=== Gösterilen metin ===
"Artık hot-zot'la işler yürümüyor"

 

"Artık hot-zot'la işler yürümüyor"
G.Saray sıkıntılı günler yaşıyor. Kriz içinde. Ve çıkış yolları arıyor. Çok değil bundan kısa bir süre önce bütün dünyayı titreten, UEFA Kupası'nı Türkiye'ye taşıyan G.Saray neden bu duruma düştü. Moda deyimle, "G.Saray nasıl kurtulur?" Bu sorunun yanıtını en iyi verecek kişiler G.Saray gemisini, hem Avrupa'da, hem de Türkiye'de başarıyla yürüten iki eski başkan, Faruk Süren ve Mehmet Cansun'du. İki başkan ile tam 5.5 saat G.Saray'ı konuştuk. Fatih Terim'den, Özhan Canaydın'a, 1935'li yıllarda Yusuf Ziya Öniş'in Lise'ye isyan ederek G.Saray'dan ayrılıp kurduğu Güneşspor'dan, Olimpiyat Stadı'na kadar...
=== Alıntı veriler ===
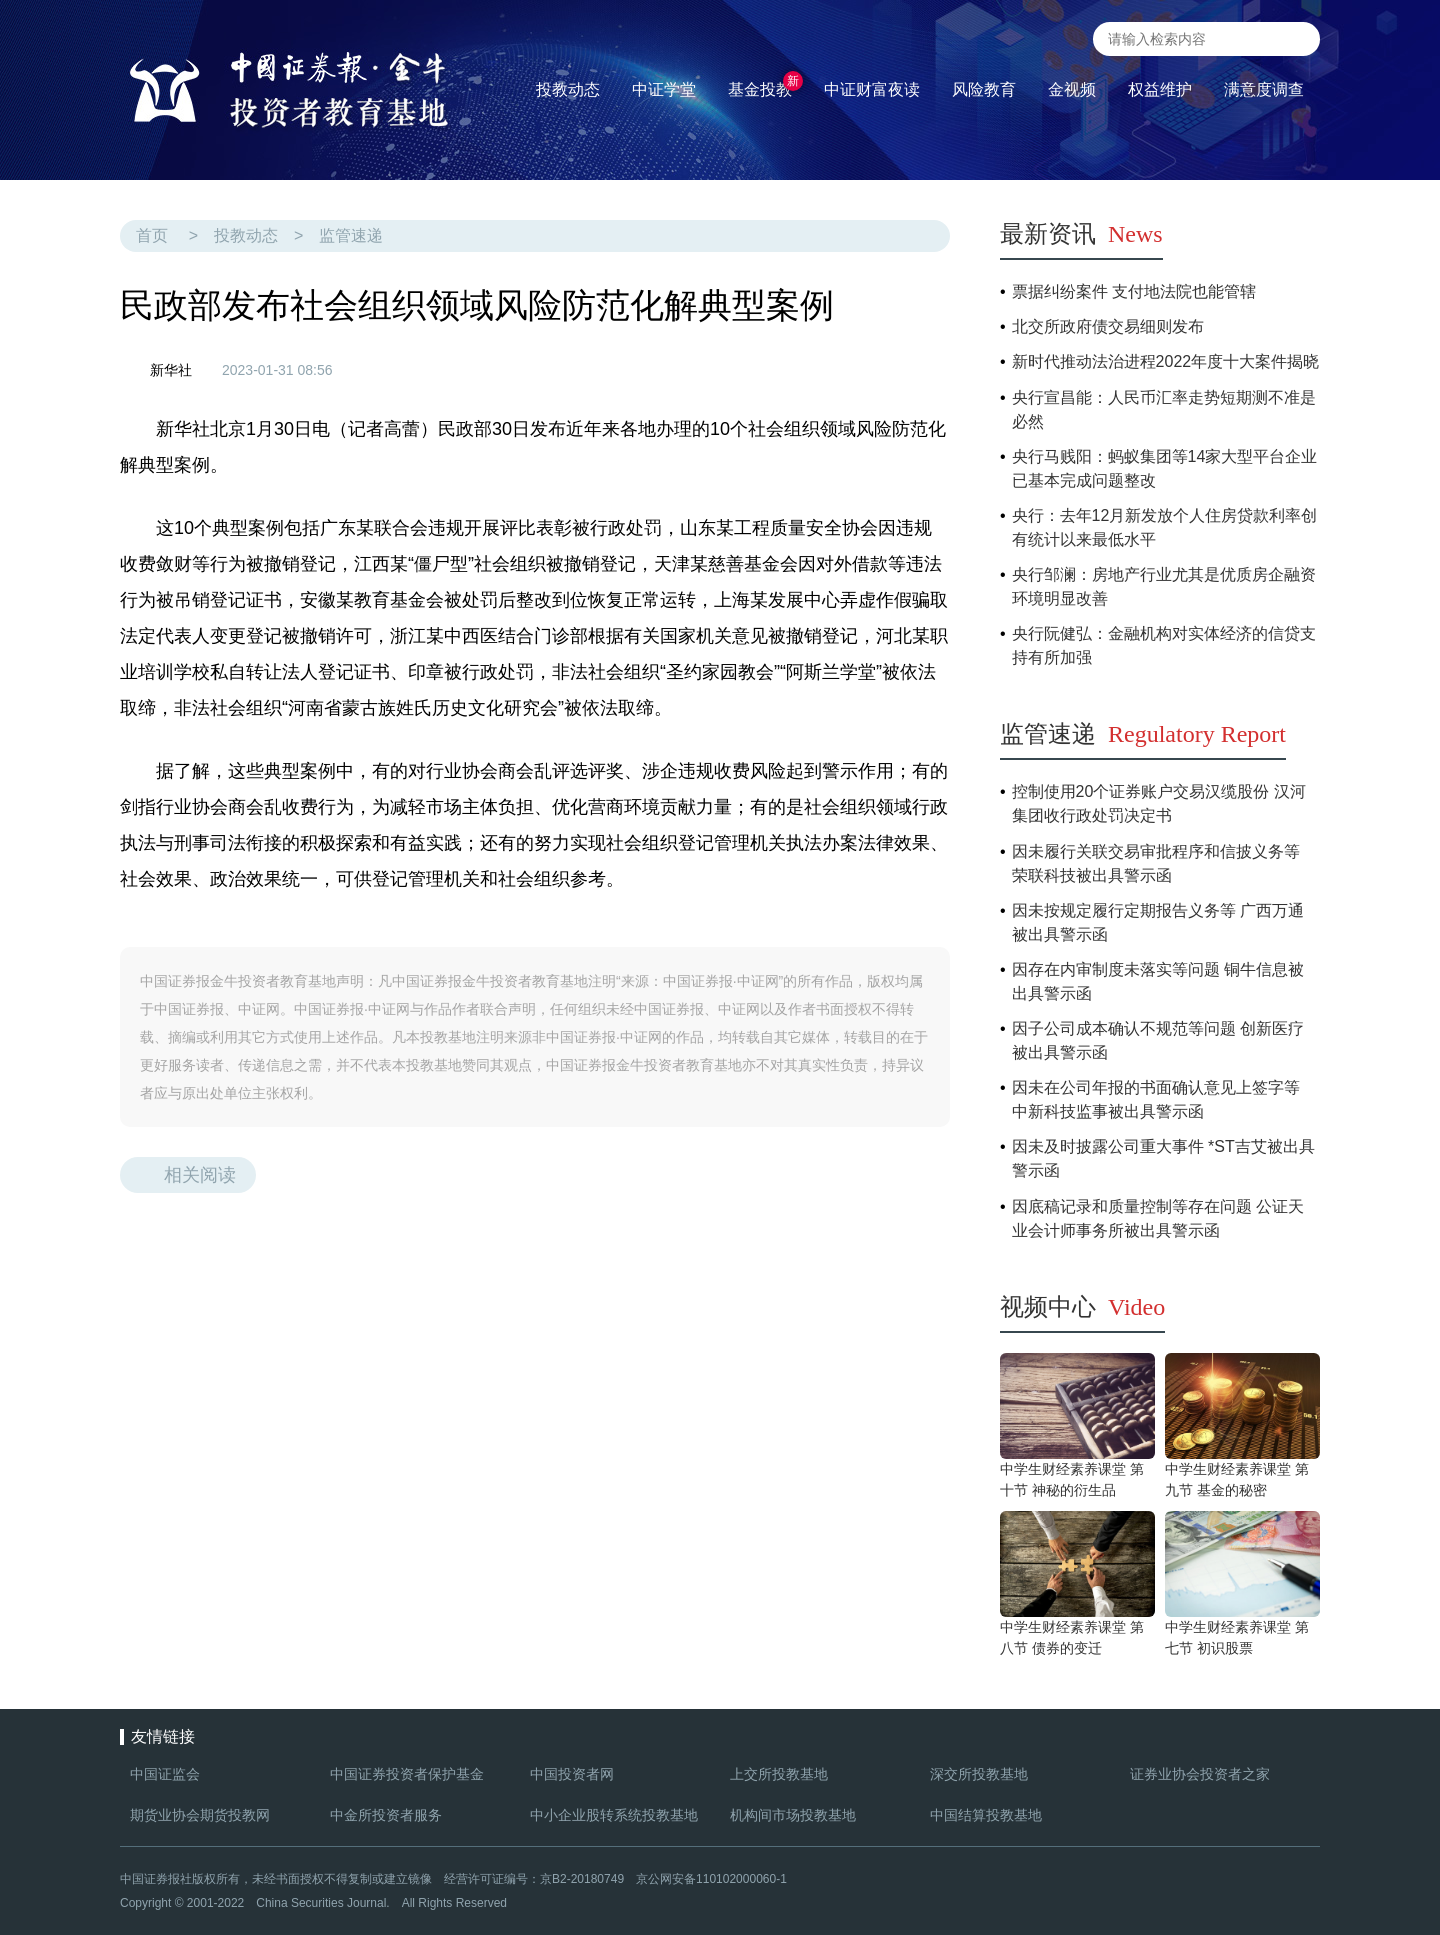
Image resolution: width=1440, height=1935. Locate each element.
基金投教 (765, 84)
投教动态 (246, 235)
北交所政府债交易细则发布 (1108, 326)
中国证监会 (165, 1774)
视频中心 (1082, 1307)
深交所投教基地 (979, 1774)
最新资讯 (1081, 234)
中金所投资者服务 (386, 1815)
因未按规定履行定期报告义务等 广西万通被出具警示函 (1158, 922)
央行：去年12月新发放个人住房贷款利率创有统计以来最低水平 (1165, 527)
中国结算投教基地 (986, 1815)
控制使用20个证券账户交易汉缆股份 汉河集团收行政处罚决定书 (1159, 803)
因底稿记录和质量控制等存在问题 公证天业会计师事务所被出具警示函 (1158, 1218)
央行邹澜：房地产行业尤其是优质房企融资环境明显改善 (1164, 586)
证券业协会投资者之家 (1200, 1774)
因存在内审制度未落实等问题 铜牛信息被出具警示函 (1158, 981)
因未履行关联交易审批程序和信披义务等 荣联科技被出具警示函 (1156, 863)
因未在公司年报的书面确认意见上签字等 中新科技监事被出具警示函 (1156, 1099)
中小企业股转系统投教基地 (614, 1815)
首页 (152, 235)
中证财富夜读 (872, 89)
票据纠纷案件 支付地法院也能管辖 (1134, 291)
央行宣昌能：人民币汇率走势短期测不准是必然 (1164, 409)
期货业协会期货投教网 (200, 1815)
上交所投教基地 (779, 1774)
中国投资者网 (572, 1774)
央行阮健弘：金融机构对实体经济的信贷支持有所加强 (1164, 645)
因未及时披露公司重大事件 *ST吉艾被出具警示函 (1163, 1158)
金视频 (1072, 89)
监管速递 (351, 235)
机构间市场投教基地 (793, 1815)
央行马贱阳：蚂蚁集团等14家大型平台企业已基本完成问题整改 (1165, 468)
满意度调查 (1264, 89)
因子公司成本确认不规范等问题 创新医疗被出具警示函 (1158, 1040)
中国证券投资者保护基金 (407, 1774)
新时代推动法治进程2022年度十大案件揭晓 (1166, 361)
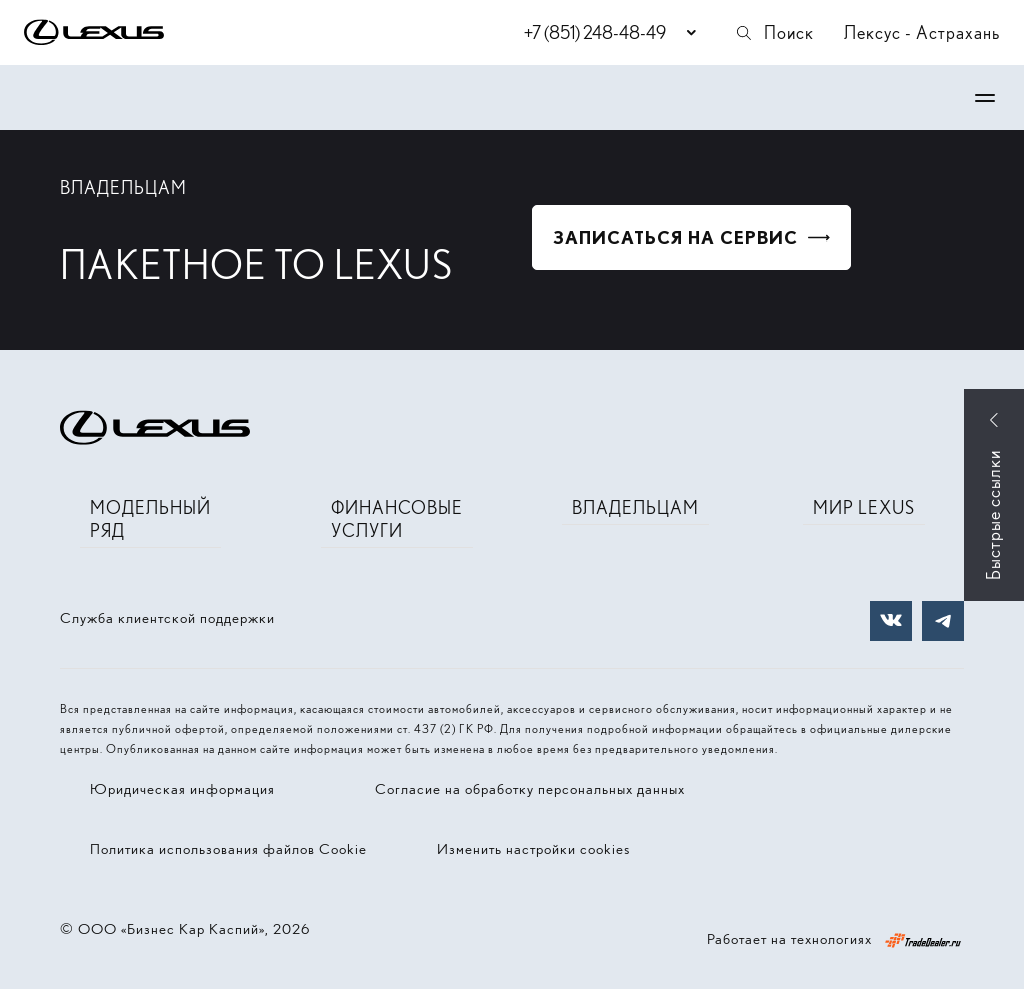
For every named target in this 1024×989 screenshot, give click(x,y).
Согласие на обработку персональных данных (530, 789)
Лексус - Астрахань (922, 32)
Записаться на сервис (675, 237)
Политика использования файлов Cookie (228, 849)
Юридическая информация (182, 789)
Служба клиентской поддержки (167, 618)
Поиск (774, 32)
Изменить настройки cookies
===
Yönerge: Galatasaray yazısını "G.Saray sıkıntılı günler" ifadesinden başlayıp "Olimpiyat Stadı'na kadar..." ifadesine kadar, bu ifade de dahil olmak üzere, hiçbir şeyi değiştirmeden yazıya geçir. Bu öğelere gerek yok.

Alıştırma çıktısı:
G.Saray sıkıntılı günler yaşıyor. Kriz içinde. Ve çıkış yolları arıyor. Çok değil bundan kısa bir süre önce bütün dünyayı titreten, UEFA Kupası'nı Türkiye'ye taşıyan G.Saray neden bu duruma düştü. Moda deyimle, "G.Saray nasıl kurtulur?" Bu sorunun yanıtını en iyi verecek kişiler G.Saray gemisini, hem Avrupa'da, hem de Türkiye'de başarıyla yürüten iki eski başkan, Faruk Süren ve Mehmet Cansun'du. İki başkan ile tam 5.5 saat G.Saray'ı konuştuk. Fatih Terim'den, Özhan Canaydın'a, 1935'li yıllarda Yusuf Ziya Öniş'in Lise'ye isyan ederek G.Saray'dan ayrılıp kurduğu Güneşspor'dan, Olimpiyat Stadı'na kadar...